(Saved data entries)
....

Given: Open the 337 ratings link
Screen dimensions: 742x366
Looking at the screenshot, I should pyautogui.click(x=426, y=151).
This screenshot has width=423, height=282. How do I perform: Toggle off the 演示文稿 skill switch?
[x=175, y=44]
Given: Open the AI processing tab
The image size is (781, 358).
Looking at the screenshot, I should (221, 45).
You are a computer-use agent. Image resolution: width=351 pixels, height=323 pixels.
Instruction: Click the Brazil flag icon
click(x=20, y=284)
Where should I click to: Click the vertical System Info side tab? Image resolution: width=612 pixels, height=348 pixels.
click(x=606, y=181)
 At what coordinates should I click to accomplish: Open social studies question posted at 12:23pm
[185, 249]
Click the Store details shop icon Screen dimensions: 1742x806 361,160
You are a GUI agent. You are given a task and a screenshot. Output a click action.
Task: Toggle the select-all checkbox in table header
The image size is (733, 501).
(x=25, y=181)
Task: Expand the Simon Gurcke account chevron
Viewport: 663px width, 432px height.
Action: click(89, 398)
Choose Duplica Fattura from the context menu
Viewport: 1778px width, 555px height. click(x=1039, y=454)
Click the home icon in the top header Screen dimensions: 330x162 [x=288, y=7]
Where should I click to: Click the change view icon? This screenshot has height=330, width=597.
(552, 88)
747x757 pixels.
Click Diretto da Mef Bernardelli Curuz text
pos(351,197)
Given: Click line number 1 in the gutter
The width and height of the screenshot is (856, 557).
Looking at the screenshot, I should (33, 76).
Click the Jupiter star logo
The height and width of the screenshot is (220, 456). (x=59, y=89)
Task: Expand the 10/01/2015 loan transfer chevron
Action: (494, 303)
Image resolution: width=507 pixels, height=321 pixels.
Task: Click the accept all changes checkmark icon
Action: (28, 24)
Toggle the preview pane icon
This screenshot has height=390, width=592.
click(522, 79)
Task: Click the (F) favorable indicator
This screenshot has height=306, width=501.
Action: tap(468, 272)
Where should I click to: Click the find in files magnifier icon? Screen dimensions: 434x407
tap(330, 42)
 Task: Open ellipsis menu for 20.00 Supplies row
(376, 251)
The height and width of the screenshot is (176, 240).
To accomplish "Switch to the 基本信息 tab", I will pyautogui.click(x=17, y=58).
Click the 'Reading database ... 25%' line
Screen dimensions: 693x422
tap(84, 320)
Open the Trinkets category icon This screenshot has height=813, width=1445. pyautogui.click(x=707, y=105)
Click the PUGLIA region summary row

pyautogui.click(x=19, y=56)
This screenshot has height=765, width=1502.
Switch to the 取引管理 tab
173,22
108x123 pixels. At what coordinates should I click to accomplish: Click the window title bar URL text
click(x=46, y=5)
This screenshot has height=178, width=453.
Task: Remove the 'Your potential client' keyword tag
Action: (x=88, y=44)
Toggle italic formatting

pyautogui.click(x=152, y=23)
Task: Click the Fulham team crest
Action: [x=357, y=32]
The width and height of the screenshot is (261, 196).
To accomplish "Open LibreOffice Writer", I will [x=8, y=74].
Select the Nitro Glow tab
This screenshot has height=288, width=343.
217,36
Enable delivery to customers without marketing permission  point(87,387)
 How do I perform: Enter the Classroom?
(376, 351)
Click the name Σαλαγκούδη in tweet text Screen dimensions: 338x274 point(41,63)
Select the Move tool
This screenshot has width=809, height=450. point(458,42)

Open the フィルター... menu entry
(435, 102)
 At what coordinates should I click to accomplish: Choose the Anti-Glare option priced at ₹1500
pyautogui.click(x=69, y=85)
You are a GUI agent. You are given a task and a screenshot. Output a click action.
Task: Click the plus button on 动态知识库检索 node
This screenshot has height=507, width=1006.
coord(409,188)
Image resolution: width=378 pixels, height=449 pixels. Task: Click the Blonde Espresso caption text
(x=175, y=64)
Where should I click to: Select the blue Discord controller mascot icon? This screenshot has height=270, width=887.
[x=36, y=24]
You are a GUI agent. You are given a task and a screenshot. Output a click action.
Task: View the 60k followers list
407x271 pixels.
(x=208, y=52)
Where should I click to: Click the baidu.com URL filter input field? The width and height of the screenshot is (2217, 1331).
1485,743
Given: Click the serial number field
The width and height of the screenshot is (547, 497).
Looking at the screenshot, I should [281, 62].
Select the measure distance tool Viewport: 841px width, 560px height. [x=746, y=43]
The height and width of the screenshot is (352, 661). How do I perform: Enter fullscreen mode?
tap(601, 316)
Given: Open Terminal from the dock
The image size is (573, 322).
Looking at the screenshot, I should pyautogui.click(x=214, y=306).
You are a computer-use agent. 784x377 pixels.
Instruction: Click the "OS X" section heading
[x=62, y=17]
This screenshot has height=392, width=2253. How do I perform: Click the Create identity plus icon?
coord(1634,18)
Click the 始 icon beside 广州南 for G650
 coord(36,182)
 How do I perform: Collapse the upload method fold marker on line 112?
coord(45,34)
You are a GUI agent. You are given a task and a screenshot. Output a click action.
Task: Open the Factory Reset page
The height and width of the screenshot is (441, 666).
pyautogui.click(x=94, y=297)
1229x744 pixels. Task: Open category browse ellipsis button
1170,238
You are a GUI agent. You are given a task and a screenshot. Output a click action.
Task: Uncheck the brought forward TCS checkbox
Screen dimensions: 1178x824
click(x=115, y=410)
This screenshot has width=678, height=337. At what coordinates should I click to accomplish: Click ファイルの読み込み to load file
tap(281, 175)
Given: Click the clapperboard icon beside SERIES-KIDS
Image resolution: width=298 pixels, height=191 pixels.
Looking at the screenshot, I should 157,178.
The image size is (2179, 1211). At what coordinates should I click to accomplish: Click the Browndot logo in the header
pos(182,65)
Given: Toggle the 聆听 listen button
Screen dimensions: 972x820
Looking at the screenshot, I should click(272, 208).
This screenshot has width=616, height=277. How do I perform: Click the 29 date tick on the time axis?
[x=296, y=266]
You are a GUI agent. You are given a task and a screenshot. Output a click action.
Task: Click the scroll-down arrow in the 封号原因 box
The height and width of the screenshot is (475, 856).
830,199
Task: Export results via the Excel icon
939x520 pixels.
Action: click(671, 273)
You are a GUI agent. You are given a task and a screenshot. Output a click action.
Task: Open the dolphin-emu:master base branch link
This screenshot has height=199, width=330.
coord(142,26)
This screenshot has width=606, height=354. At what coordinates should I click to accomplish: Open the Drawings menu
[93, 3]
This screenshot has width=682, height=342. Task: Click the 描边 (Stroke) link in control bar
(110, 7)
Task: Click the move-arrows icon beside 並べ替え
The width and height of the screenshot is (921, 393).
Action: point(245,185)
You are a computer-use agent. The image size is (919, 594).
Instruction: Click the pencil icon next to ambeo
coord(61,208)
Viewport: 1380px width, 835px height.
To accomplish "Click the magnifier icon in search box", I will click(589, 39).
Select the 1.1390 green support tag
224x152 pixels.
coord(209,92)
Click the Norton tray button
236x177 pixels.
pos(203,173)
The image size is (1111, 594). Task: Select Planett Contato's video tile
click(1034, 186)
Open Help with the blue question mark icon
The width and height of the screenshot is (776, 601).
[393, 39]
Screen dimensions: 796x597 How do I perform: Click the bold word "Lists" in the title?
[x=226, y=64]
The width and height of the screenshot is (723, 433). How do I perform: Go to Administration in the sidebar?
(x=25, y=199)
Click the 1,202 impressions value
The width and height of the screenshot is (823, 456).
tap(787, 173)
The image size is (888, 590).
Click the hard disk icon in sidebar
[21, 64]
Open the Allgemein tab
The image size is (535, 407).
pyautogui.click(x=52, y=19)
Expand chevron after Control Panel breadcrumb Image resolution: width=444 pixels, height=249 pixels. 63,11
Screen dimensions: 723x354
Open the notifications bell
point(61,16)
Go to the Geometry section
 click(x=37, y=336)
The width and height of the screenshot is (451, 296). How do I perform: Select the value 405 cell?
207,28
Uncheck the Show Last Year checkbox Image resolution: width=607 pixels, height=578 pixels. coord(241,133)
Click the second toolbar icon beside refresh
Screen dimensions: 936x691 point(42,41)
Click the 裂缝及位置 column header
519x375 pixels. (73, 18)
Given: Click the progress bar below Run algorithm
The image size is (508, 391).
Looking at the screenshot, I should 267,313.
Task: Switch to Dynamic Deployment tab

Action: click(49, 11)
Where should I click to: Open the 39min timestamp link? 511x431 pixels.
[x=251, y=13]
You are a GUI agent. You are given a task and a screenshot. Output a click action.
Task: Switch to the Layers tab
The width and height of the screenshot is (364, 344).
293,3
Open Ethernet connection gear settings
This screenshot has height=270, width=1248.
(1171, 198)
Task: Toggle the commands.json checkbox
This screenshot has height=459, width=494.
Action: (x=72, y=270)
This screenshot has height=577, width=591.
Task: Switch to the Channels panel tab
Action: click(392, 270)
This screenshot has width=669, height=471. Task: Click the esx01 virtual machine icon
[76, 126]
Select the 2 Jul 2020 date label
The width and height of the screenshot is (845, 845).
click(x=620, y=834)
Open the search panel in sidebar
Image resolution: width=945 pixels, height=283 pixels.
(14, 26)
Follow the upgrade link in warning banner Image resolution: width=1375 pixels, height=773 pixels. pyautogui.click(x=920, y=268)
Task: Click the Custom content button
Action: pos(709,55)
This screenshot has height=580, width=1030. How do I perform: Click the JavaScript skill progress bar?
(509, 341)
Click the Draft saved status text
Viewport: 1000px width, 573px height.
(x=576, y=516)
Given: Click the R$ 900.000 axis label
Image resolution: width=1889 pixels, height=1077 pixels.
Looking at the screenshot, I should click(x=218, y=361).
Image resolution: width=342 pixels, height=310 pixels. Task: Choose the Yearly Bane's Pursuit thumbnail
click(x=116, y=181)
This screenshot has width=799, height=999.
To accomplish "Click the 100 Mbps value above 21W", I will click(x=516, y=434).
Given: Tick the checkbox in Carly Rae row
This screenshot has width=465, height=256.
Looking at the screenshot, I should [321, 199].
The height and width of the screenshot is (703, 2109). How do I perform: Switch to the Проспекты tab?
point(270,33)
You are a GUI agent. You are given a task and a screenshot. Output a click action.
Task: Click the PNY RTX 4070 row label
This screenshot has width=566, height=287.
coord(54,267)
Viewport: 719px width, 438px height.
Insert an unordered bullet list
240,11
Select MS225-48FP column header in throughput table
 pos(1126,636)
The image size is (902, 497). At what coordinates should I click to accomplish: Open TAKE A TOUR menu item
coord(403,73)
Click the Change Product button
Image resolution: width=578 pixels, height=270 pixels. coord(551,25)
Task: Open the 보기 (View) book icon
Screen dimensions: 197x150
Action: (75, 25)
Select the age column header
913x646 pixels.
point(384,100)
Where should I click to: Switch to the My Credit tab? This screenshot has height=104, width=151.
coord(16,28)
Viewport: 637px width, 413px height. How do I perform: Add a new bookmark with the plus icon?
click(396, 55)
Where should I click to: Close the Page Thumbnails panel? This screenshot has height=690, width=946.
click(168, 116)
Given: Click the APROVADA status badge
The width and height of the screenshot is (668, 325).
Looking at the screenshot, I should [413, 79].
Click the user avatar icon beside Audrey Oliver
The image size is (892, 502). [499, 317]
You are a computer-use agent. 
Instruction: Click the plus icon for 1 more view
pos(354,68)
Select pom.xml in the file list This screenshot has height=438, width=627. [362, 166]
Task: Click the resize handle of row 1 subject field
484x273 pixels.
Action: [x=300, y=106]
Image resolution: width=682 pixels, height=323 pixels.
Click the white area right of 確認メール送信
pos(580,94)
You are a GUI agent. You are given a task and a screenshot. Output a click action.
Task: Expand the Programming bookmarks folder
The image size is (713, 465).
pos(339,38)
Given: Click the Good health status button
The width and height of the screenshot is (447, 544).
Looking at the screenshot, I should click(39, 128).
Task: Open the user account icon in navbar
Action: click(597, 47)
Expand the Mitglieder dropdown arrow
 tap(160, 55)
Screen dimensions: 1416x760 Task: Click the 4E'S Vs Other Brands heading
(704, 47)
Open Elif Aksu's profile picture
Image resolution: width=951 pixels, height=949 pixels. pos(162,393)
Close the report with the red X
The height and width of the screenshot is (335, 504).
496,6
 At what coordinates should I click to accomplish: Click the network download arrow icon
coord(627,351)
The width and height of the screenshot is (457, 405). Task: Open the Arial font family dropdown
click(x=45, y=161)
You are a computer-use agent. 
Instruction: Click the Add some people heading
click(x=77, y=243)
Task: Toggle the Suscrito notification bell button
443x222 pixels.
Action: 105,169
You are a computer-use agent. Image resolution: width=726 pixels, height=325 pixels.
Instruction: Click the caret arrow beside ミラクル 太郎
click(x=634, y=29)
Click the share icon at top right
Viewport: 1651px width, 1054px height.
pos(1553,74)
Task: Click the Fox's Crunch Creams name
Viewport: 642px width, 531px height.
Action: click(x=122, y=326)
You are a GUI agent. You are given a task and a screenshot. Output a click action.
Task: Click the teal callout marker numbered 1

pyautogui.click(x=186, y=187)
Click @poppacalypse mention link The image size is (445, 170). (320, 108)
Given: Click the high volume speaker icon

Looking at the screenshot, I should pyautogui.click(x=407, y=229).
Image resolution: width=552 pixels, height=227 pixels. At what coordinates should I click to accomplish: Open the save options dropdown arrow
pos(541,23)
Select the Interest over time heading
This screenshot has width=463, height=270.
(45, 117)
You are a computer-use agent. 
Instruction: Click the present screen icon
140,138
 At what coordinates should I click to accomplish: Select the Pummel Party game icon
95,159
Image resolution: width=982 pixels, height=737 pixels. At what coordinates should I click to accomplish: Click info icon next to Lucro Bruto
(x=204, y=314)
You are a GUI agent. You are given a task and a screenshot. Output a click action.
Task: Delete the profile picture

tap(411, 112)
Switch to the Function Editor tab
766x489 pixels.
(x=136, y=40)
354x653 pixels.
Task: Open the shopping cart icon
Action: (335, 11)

....

**PROBLEM TO SOLVE**
Please return the lines above exactly, from the first one down to the line with "Click the Store", and stop after that line.

**FINISHED EXERCISE**
Given: Open the 337 ratings link
Screen dimensions: 742x366
Looking at the screenshot, I should pyautogui.click(x=426, y=151).
This screenshot has width=423, height=282. How do I perform: Toggle off the 演示文稿 skill switch?
[x=175, y=44]
Given: Open the AI processing tab
The image size is (781, 358).
Looking at the screenshot, I should (221, 45).
You are a computer-use agent. Image resolution: width=351 pixels, height=323 pixels.
Instruction: Click the Brazil flag icon
click(x=20, y=284)
Where should I click to: Click the vertical System Info side tab? Image resolution: width=612 pixels, height=348 pixels.
click(x=606, y=181)
 At what coordinates should I click to accomplish: Open social studies question posted at 12:23pm
[185, 249]
Click the Store details shop icon Screen dimensions: 1742x806 361,160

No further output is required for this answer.